Lo sapevano benissimo gli abitanti del Borgo di Celsa, l’antico nome di Ischia Ponte, che dopo la scomparsa della sorgente di Cartaromana, reclamarono per anni alle autorità del Regno di Napoli (a quel tempo c’erano gli Aragonesi) un’opera civile in grado di incanalare le acque della sorgente di Buceto fino a quello che allora era, economicamente e dal punto di vista culturale, il casale più importante dell’isola d’Ischia.

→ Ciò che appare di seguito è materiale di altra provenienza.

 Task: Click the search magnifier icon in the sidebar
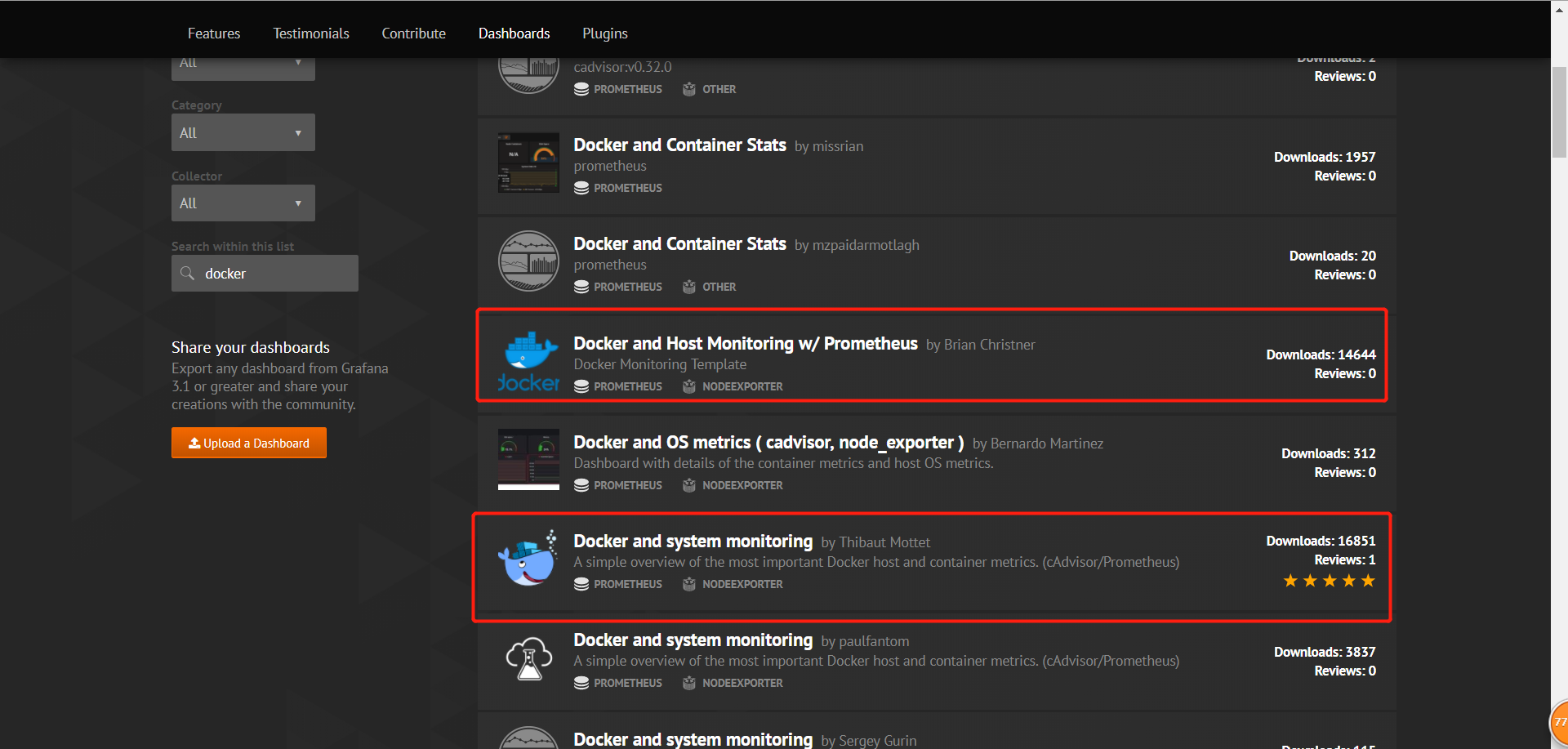coord(188,274)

La ottennero secoli dopo, per la precisione nel 1759, grazie all’intervento risolutore della Diocesi di Ischia e, in particolar modo, del Vescovo Mons.Girolamo Rocca, il presule che più di tutti si era dato da fare per la realizzazione di quello che oggi viene chiamato l’Acquedotto dei Pilastri, al confine dei due comuni di Ischia e Barano. Un’opera che erroneamente ancora oggi in molti fanno risalire addirittura all’epoca romana, quando invece è un’importante testimonianza del livello di conoscenza dell’ingegneria idraulica nei secoli XVII e XVIIIesimo.
Nel frattempo, anche oggi che con l’Acquedotto Campano l’isola d’Ischia ha pressoché risolto il grave problema di approvigionamento idrico, la fonte di Buceto sta ancora lì, a più di 400 metri sul livello del mare, sulla sommità dell’omonimo monte nel versante nord orientale dell’isola d’Ischia. Conviene andarci per una bella escursione imboccando un sentiero che, venendo da Fiaiano, si trova sulla sinistra poco dopo un grande maneggio nel cuore della collina del Cretaio (sulla dx prima del ranch provenendo invece da Casamicciola).

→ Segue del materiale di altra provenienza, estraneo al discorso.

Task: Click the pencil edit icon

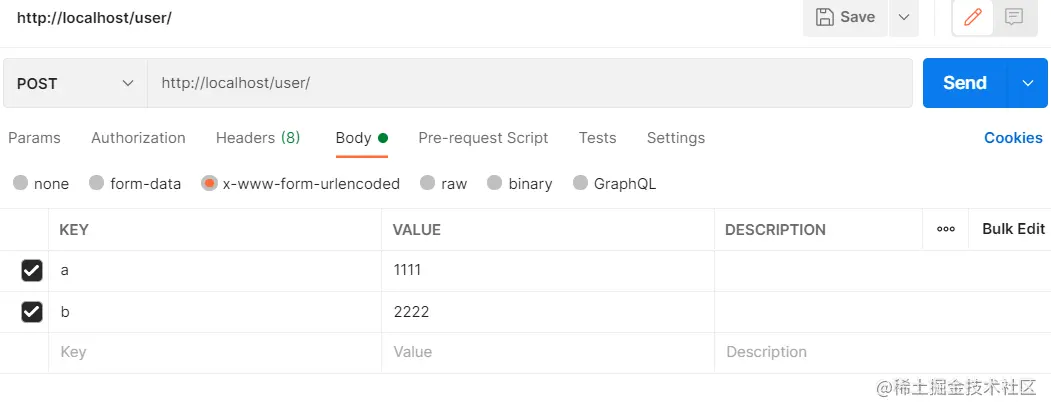Action: 972,17
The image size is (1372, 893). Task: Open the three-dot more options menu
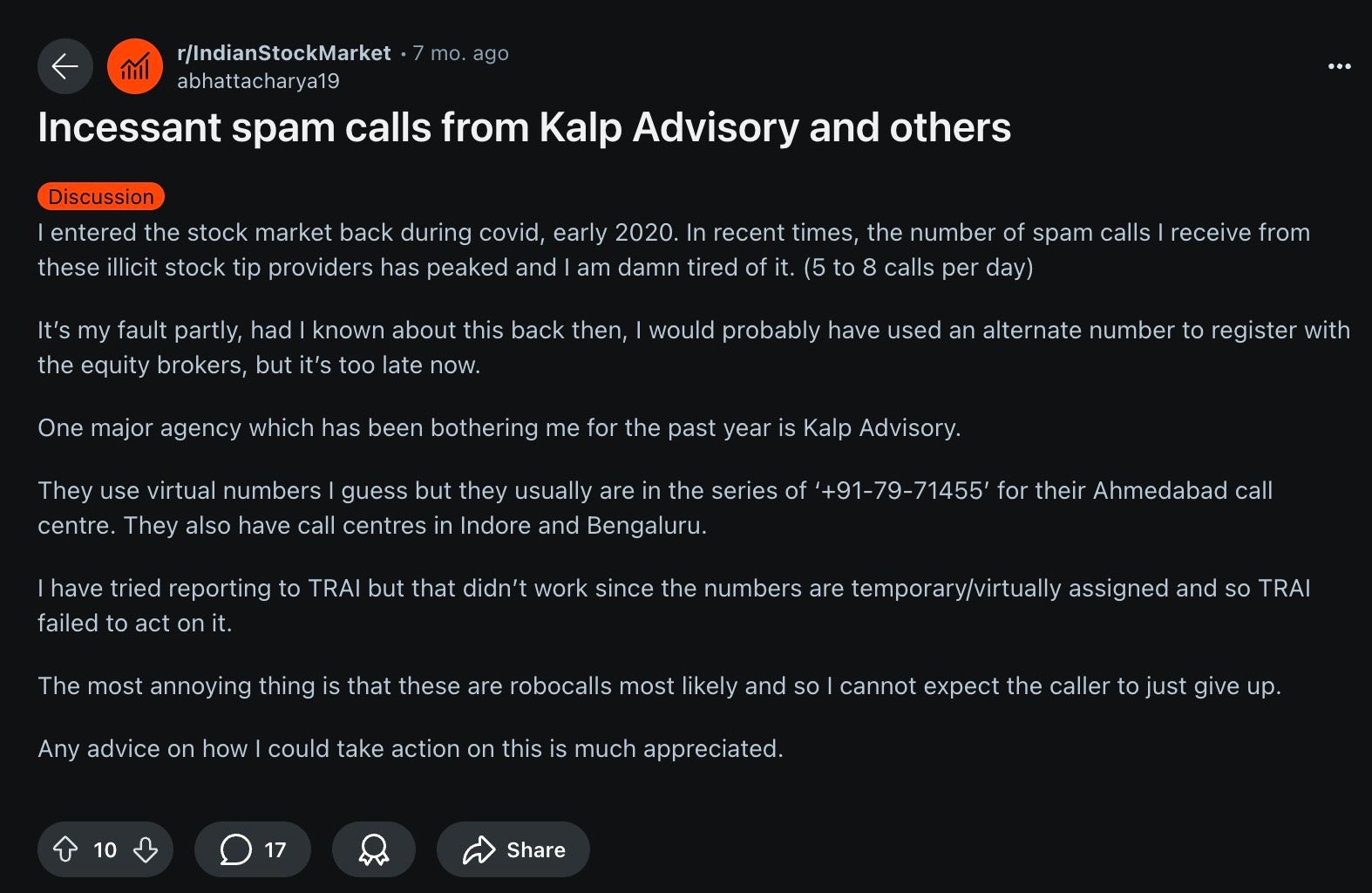[x=1339, y=66]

Se invece il fine è anche oggi, come quasi 300 anni fa, quello di fare rifornimento d’acqua potabile, evitando in questo modo di pagare quello che è il bene comune per eccellenza, allora molto più comodamente conviene recarsi presso una comoda fontana a lato di Via Duca Degli Abruzzi, una tranquilla strada residenziale che collega Barano d’Ischia a Casamicciola Terme. Lì avendo premura di non sporcare o rompere il rubinetto della fontana, potrete fare incetta di un’acqua, quella di Buceto, dalle importanti proprietà diuretiche e, soprattutto, l’ennesima meraviglia dell’isola più grande del Golfo di Napoli.